30. Music basics

Areas: acoustics, physics, curiosity

[status: just-starting]

30.1. Motivation, prerequisites, plan

As I write in 2020 we listen to recorded music almost exclusively through a computer. It is interesting, instructive, and useful to understand how the computer represents music, how it is stored, compressed, manipulated, and how interesting things get done with it.

To work through this material you should be comfortable with making plots, discussed in Section 2. You should also install the packages ffmpeg and sox.

We will start by discussing what sound is. Then we will discuss how it can be represented mathematically. Finally we will look at the various formats that have been devised for computers to store sound files, and how to convert between them.

30.2. What is sound?

Sound is a wave-like sequence of compression and decompression of the air (or other medium). The compression/decompression “front” pushes the next layer of air forward and backwards along the direction of motion. This is called a longitudinal wave.

> **Exercises to complete**
a: Copy the music basics page word for word, from "As I write in" up to and including "convert between them.".
b: Name every area the music basics page lists for itself.
c: Translate this sentence from the music basics page into French: "We will start by discussing what sound is."
The material after this point has no connection to the music basics page.

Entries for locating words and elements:
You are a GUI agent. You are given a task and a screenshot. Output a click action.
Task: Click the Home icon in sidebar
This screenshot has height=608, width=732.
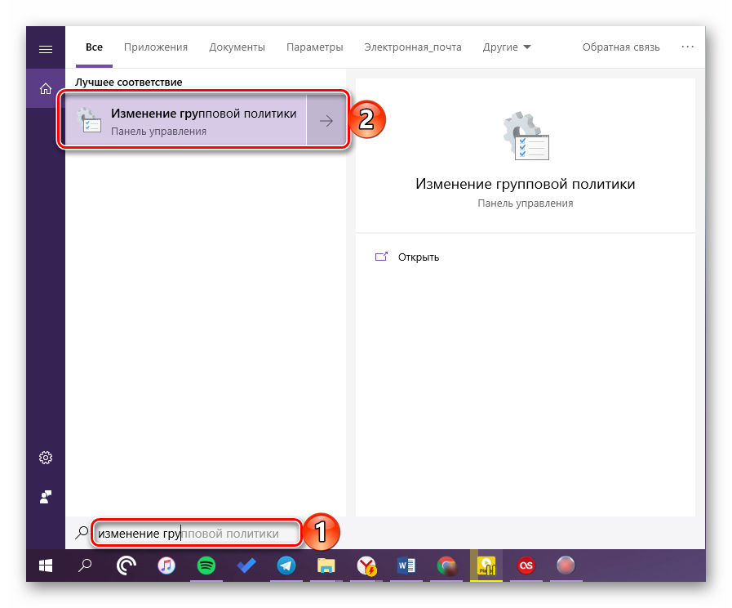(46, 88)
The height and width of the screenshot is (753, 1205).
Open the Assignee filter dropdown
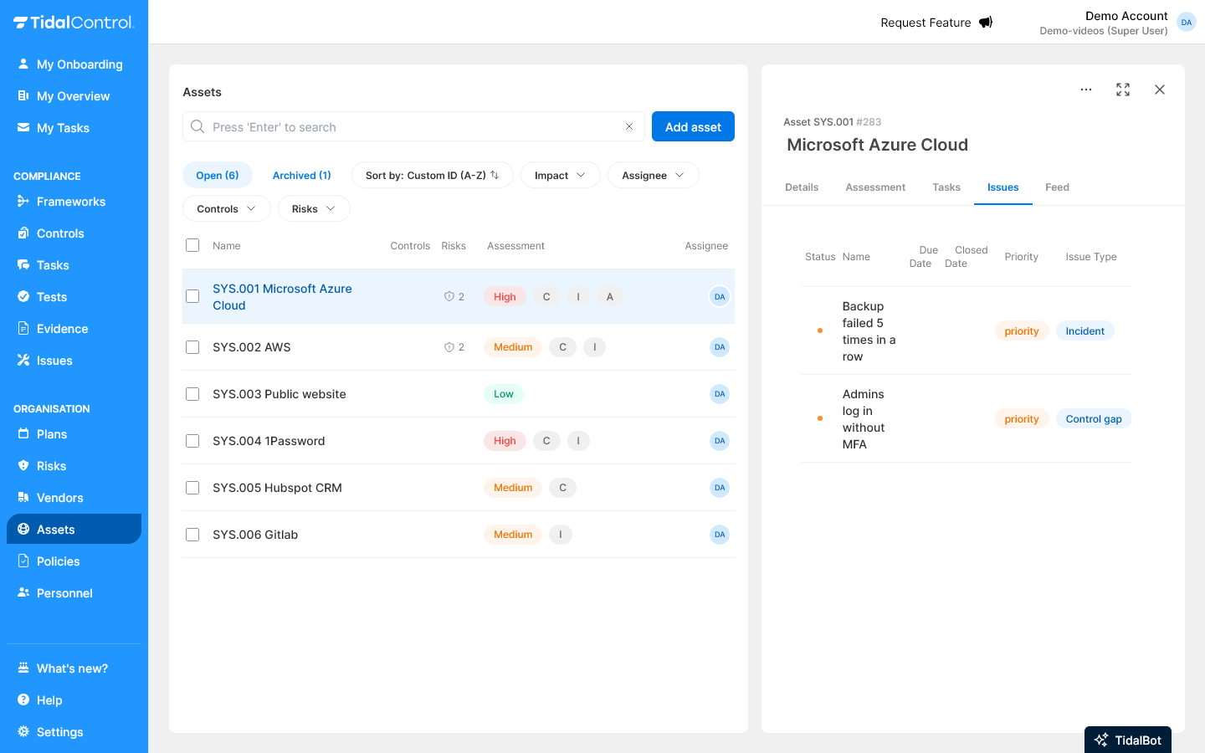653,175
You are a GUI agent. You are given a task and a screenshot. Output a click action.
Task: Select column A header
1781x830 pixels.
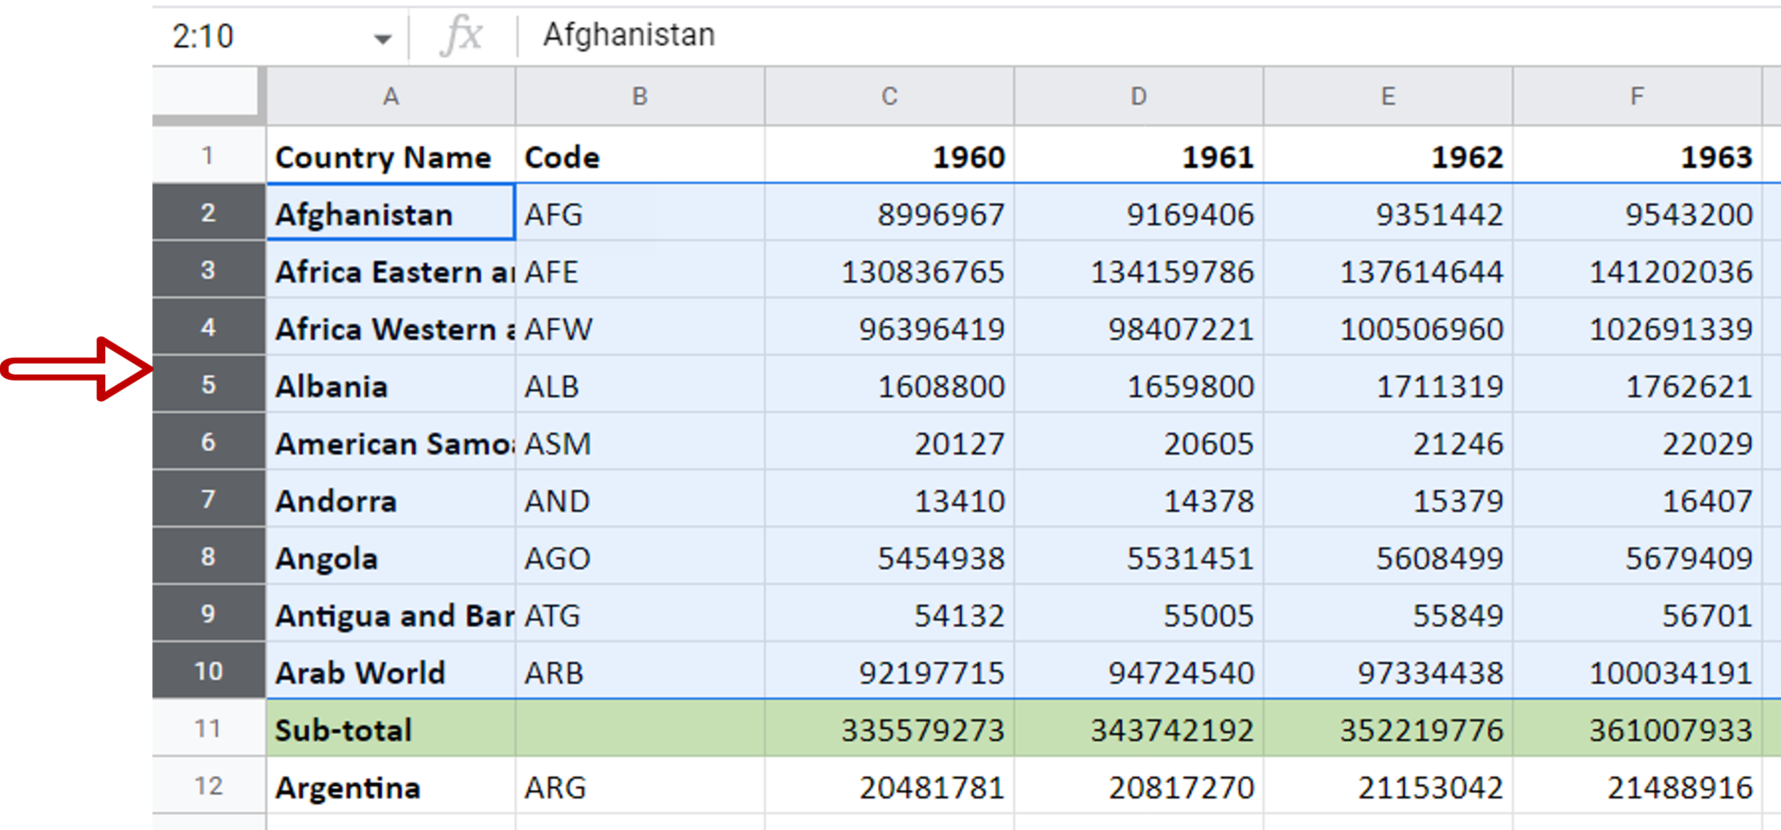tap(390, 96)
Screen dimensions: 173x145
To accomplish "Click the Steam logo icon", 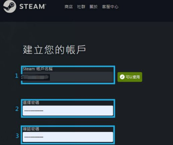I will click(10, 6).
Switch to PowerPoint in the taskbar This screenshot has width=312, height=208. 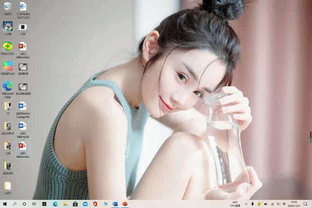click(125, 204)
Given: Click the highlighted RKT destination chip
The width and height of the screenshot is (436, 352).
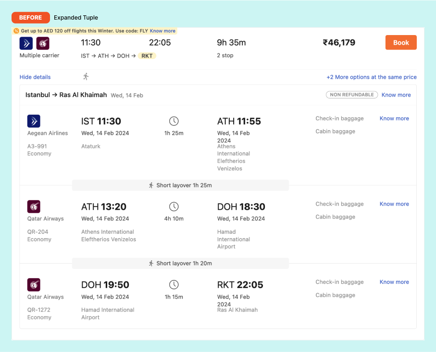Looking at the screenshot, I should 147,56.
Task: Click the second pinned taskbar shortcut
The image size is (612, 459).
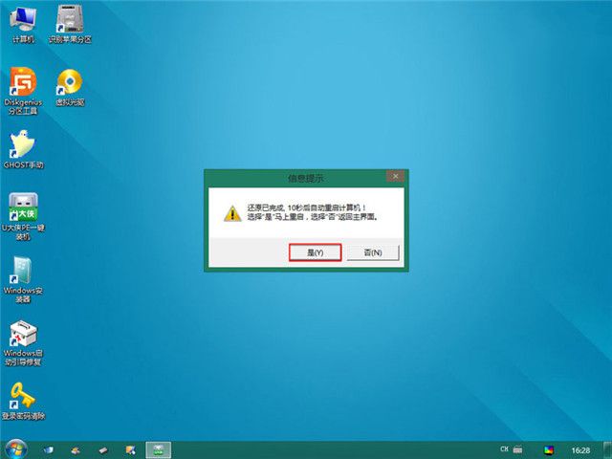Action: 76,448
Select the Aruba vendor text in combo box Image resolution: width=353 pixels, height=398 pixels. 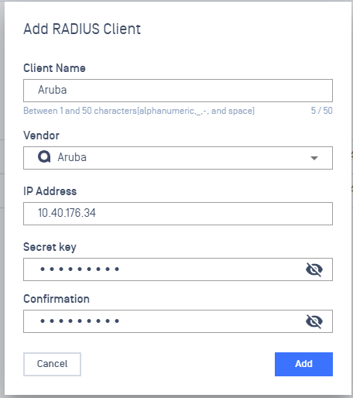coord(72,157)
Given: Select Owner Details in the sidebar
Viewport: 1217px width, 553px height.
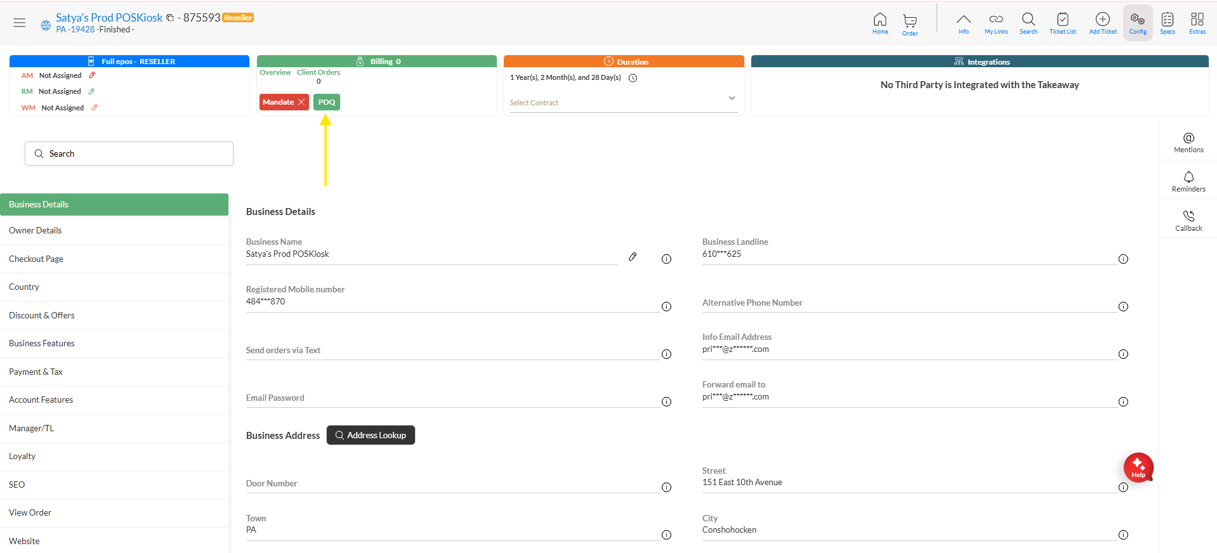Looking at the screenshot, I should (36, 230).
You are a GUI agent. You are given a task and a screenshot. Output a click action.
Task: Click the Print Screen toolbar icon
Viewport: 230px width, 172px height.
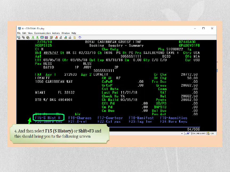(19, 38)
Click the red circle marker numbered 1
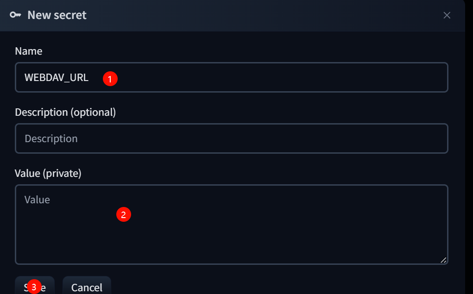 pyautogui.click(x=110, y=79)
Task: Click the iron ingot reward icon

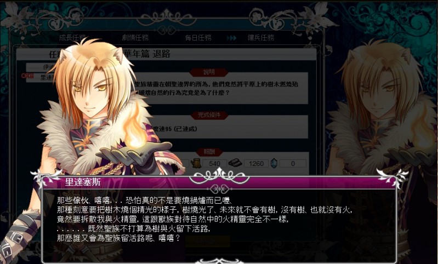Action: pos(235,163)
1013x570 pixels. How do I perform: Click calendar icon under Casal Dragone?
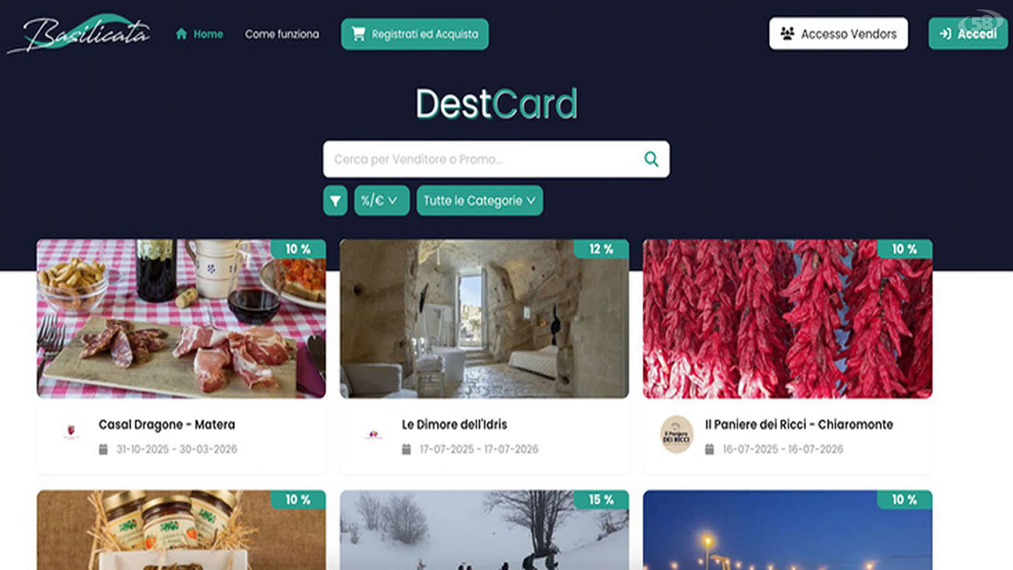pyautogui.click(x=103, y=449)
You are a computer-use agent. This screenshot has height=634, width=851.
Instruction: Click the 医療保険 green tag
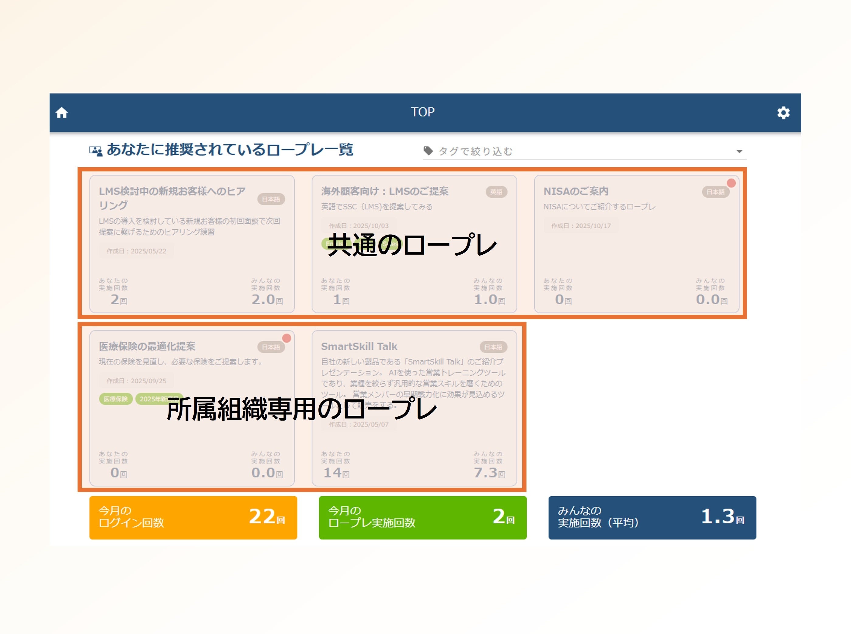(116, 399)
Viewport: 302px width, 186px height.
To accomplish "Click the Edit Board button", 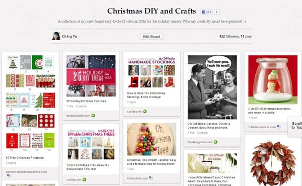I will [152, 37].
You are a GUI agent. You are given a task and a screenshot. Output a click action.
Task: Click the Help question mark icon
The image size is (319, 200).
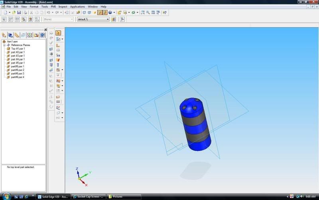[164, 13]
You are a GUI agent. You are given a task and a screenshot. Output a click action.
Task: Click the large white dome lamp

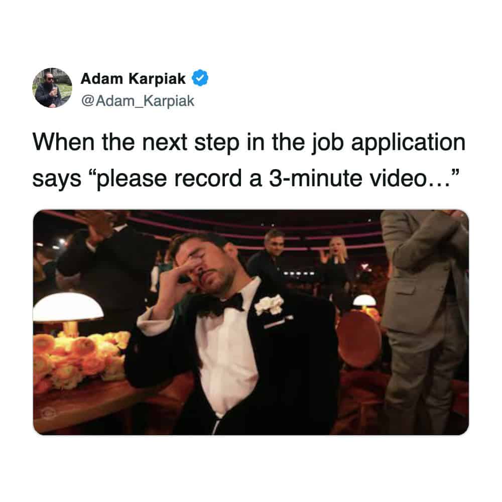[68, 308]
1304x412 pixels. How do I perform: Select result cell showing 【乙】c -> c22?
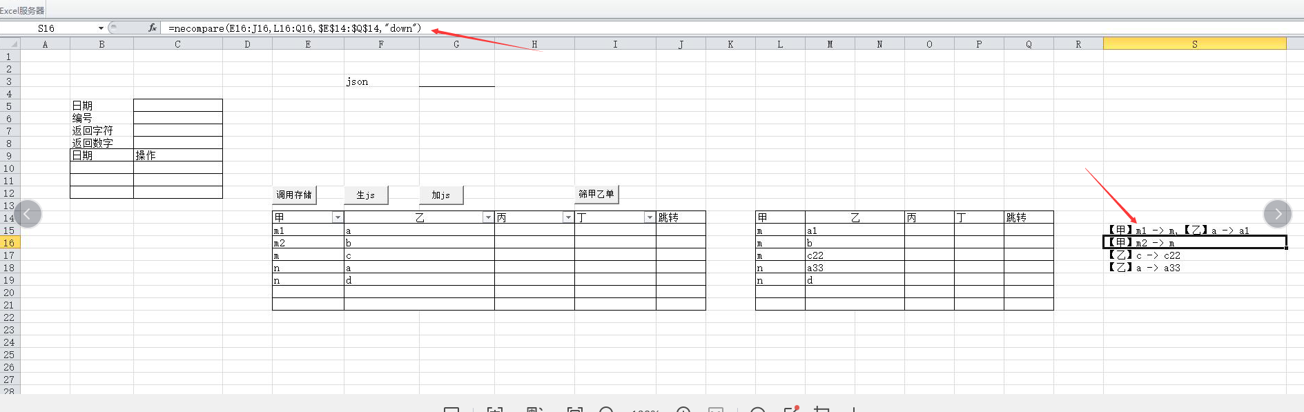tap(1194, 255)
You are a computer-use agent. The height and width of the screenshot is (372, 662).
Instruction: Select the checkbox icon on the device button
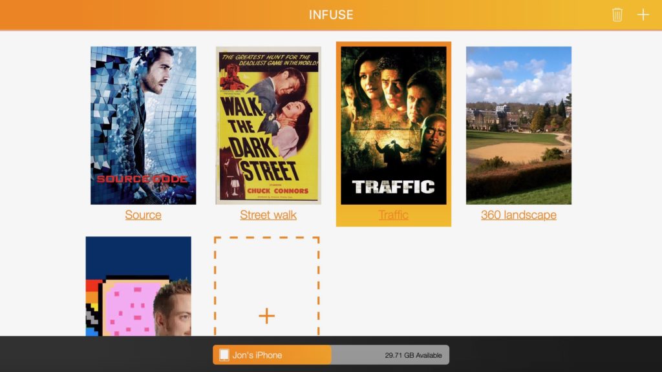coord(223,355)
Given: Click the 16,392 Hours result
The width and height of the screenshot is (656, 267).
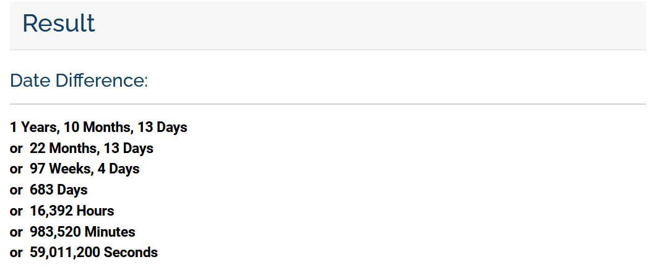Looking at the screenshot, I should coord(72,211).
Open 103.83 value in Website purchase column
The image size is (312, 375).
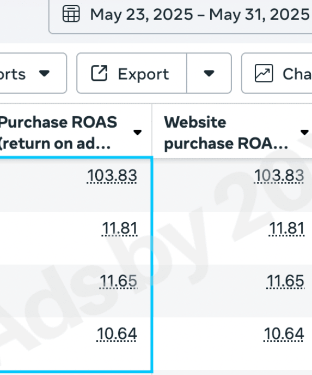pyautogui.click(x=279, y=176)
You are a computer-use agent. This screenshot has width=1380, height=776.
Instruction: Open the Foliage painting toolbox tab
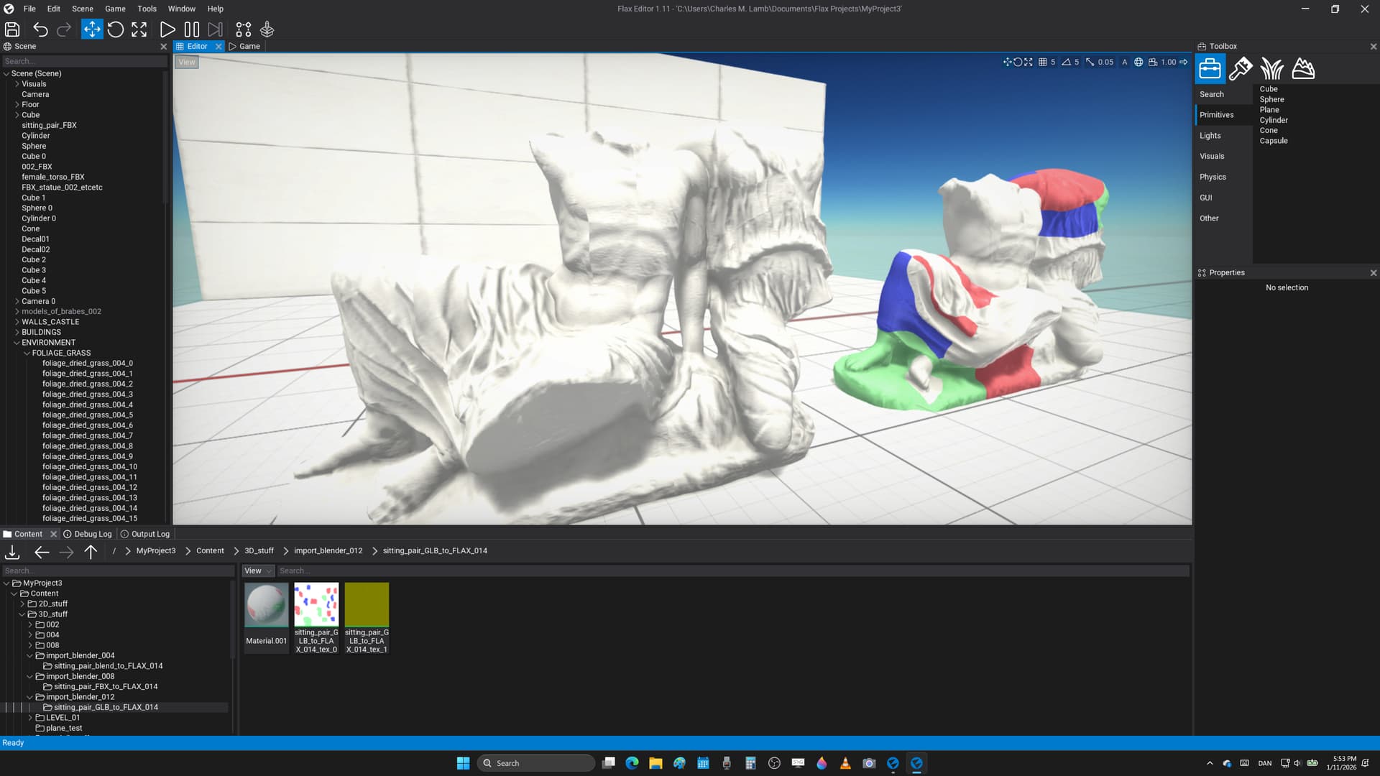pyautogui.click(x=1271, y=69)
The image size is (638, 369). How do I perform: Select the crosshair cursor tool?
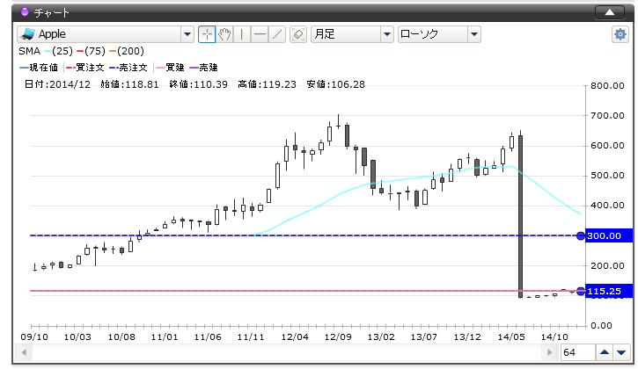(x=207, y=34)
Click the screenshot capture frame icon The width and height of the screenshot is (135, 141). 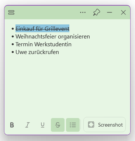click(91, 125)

> **Answers to the problems**
a:
As I write in 2020 we listen to recorded music almost exclusively through a computer. It is interesting, instructive, and useful to understand how the computer represents music, how it is stored, compressed, manipulated, and how interesting things get done with it.

To work through this material you should be comfortable with making plots, discussed in Section 2. You should also install the packages ffmpeg and sox.

We will start by discussing what sound is. Then we will discuss how it can be represented mathematically. Finally we will look at the various formats that have been devised for computers to store sound files, and how to convert between them.

b: acoustics, physics, curiosity

c: Nous commencerons par discuter de ce qu'est le son.